Он ничего не сумел ответить. Изумление оказалось слишком велико. Это был мистер Борениус. И оба они запомнили ту первоначальную немоту Мориса, его испуганный взгляд и проворное движение, каким он вытащил изо рта трубку, словно курение запрещалось духовенством.

Мистер Борениус скромно представился собравшимся; он прибыл, чтобы проводить юного прихожанина, благо расстояние от Пенджа не столь велико. Они обсудили, каким путем доберется сюда Алек — оказалось, есть некоторый выбор — и Морис постарался улизнуть, поскольку ситуация стала двусмысленной. Однако мистер Борениус остановил его.

— Идете на палубу? — полюбопытствовал он.— Я с вами, с вами.

Они вышли на воздух, под яркое солнце. Вокруг, обрамленные лесом, простирались золотые берега Саутгемптонской бухты. Но Морису казалось, что очарование вечера предвещает несчастье.

— Это очень мило с вашей стороны,— начал священник с места в карьер. Он говорил как социальный работник с социальным работником, но Морис чувствовал в его голосе притворство. Он попытался ответить — две-три обычные фразы спасли бы его — но слова не шли на ум, и нижняя губа у него дрожала, как у обиженного мальчишки. — Тем более мило, что, если я правильно помню, вы разочаровались в юном Скаддере. Когда мы обедали в Пендже, вы признались мне, что он «показался вам немножко свиньей», каковое выражение, будучи применено к человеческому существу, немного меня покоробило. Я не поверил глазам, когда увидел вас здесь, среди его друзей. Уверяю вас, мистер Холл, он оценит ваше внимание, хотя может и не показать вида. Люди вроде него более впечатлительны, нежели представляется стороннему наблюдателю. И к добру, и к злу.

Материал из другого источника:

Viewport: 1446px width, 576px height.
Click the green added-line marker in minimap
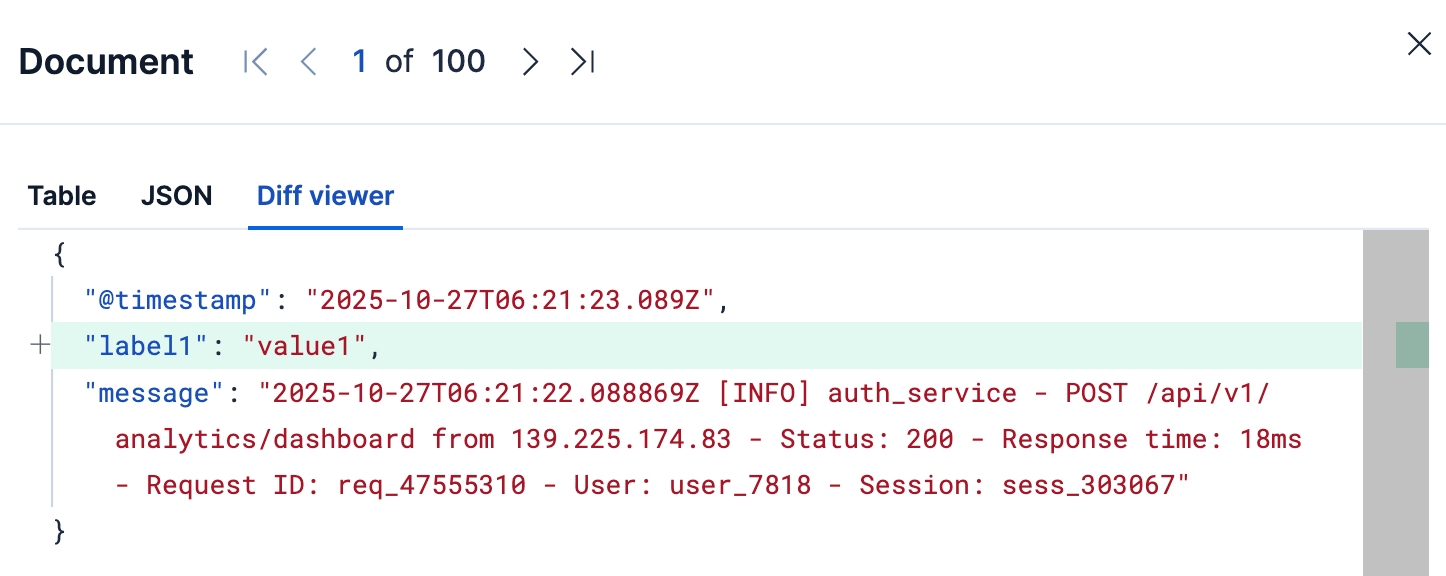[x=1411, y=346]
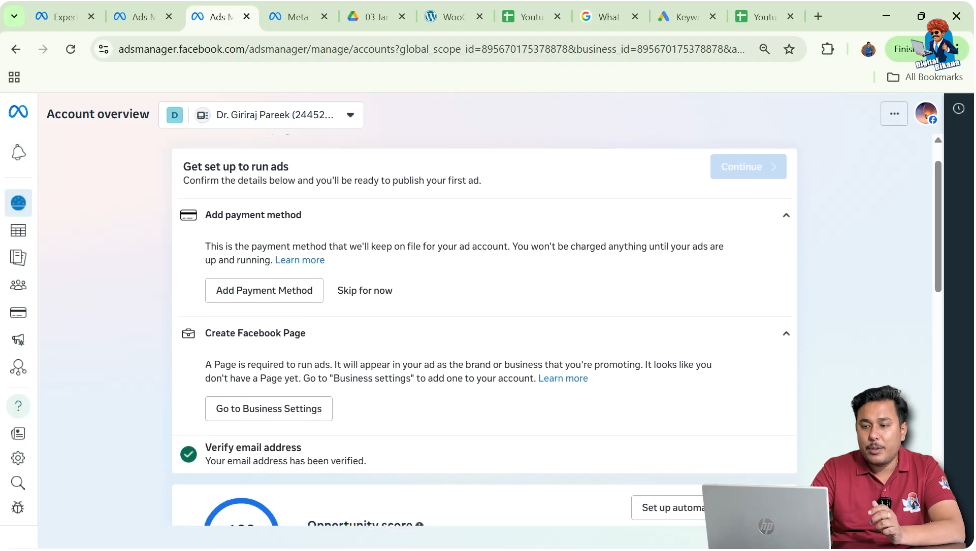Viewport: 976px width, 551px height.
Task: Open the notifications bell in sidebar
Action: (18, 153)
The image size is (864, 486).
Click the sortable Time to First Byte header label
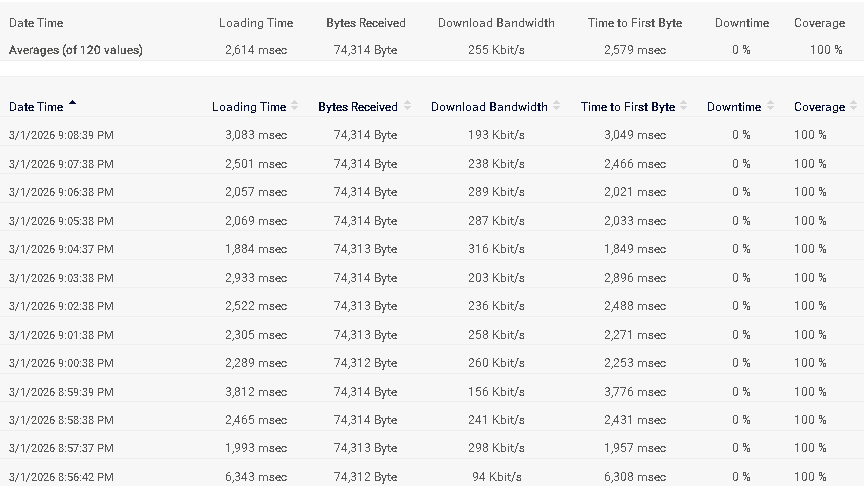(x=627, y=107)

Морис попытался остановить его вопросом:

— А как же вы?

— Я? Почему приехал я? Вы, конечно, посмеетесь. Я приехал, чтобы передать ему рекомендательное письмо англиканскому священнику в Буэнос-Айресе, в надежде, что он примет конфирмацию, когда высадится в Аргентине. Абсурд, не правда ли? Но, не будучи ни эллинистом, ни атеистом, я придерживаюсь мнения, что поведение человека напрямую зависит от его веры, и что если человек «немножко свинья», то причину следует искать в неверных представлениях о Боге. Там, где наличествует ересь, рано или поздно возникает распущенность. А вы, как вы узнали точное время отхода корабля?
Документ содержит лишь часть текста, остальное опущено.